Photo  ©  Gustave Deghilage

 

Les premières traces de construction en terre, retrouvées en Mésopotamie, ont 10 000 ans. Au Sahel, les mosquées de Djenné et d’Agadez sont parmi les plus beaux exemples de cette tradition séculaire. La terre est utilisée par une grande partie de la population du Sahel, mais elle est parfois perçue comme pauvre. Ceux qui ont les moyens de construire en béton s’en détournent. 

Pourtant, par ses propriétés et sa très grande disponibilité, le banco répond aux enjeux du Sahel : extrême chaleur, rareté du bois et manque de moyens. Convaincues de la modernité de ce type de construction, une architecte belge, Odile Vandermeeren, et une archéologue italienne, Marta Abbado, installées à Niamey, ont lancé un projet de promotion de l’architecture en terre sur deux ans. 

Le CISP, avec des ONG ouest-africaines, la ville de Niamey et le gouvernement du Niger, va réaliser un inventaire des savoir-faire du pays. Grâce au financement des pays ACP et de l’Union européenne, des prototypes de maisons et de bâtiments collectifs seront réalisés avec des architectes nigériens. Le Musée national se verra doté d’un pavillon de l’architecture en terre et en 2014, Niamey accueillera un colloque international sur ce thème.

 

Le banco : un matériau parfaitement adapté au Sahel 

Au Niger, en saison chaude, la température peut atteindre 50 degrés Celsius. La terre crue possède une bonne inertie thermique : elle se réchauffe moins vite que d’autres matériaux. Pour le constater, il suffit d’entrer dans la maison de Boubacar Assoumane, formateur pour l’Association nigérienne de construction sans bois. Il vit avec sa famille dans une maison en banco depuis dix ans. « On est toujours bien. Quand il fait chaud à l’extérieur, il fait frais à l’intérieur. Je n’utilise jamais de climatiseur, sourit-il. Alors que dans une maison en tôle ou en béton, c’est invivable, il faut toujours être dehors. » 

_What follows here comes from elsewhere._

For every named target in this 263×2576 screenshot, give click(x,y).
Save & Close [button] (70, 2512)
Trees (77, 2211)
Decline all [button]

Ce confort thermique n’est pas un luxe, il répond à une réalité économique. « A Niamey, la majorité des habitants n’a pas l’électricité », rappelle Marta Abbado, chef du projet pour le CISP. « C’est un énorme changement de comportement pour une famille de pouvoir dormir à l’intérieur dans une ville bruyante ou dans une zone où il y a beaucoup de moustiques et donc de risques de paludisme. » 

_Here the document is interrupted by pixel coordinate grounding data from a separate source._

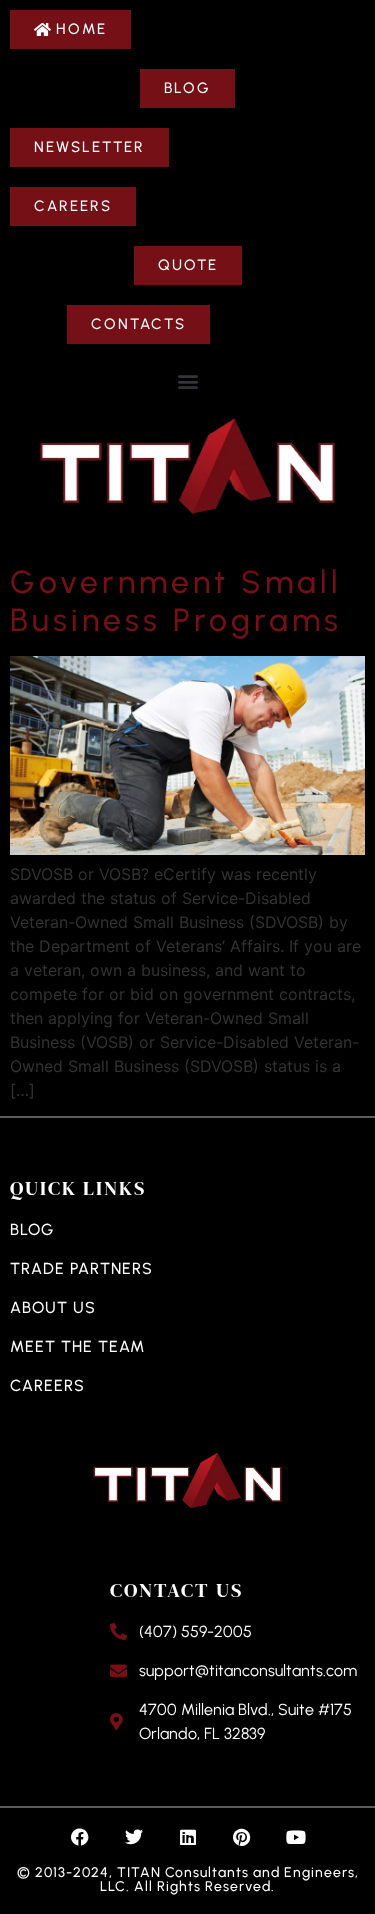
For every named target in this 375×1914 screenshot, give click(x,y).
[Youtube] (296, 1837)
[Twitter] (134, 1837)
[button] (187, 380)
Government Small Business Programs (176, 601)
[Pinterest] (242, 1837)
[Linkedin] (188, 1837)
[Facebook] (80, 1837)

Le banco est disponible presque partout sur le territoire nigérien, ajoute Adam Abdou, directeur général du développement et de la prospective à la ville de Niamey. « Or, nous devons faire face à une explosion démographique avec des moyens limités. Qui dit grande disponibilité dit faible coût : nous n’avons pas à importer des matériaux chers. De plus, c’est une technique de construction qui réduit l’utilisation du bois et comme tous les pays du Sahel, nous sommes touchés par la désertification. »

                                                      

Sur le chantier de la maison d’hôte d’Odile Dayak, dans le quartier Terminus, à Niamey. Photo  ©  Marta Abbado & Gustave Deghilage

 

Redonner une image moderne à l’architecture en terre 

Associant le béton à la promotion sociale, de nombreux investisseurs, quand ils le peuvent, préfèrent les matériaux importés au banco. 

« Il faut montrer l’exemple, défend l’architecte Omar Bembello, ceux qui ont les moyens de choisir doivent aller vers la terre. » Une idée reprise par Adam Abdou : « je ne peux pas encourager les gens à construire en terre si, moi-même, je vis et travaille dans des bâtiments en parpaings. » Peut-on imaginer des logements de fonctionnaires en terre ? « Bien sûr, répond Elhaj Abdou Ali, du ministère nigérien du Logement. Les ministres de ce pays sont presque tous nés dans des maisons en terre ! »

« Nous voulons montrer que la terre, c’est très moderne », explique Marta Abbado « On peut combiner plusieurs matériaux. En ajoutant au banco un peu de ciment ou en utilisant des briques de terre stabilisée (un mélange de latérite et de ciment, Ndlr), on peut atteindre trois étages sans problème. » 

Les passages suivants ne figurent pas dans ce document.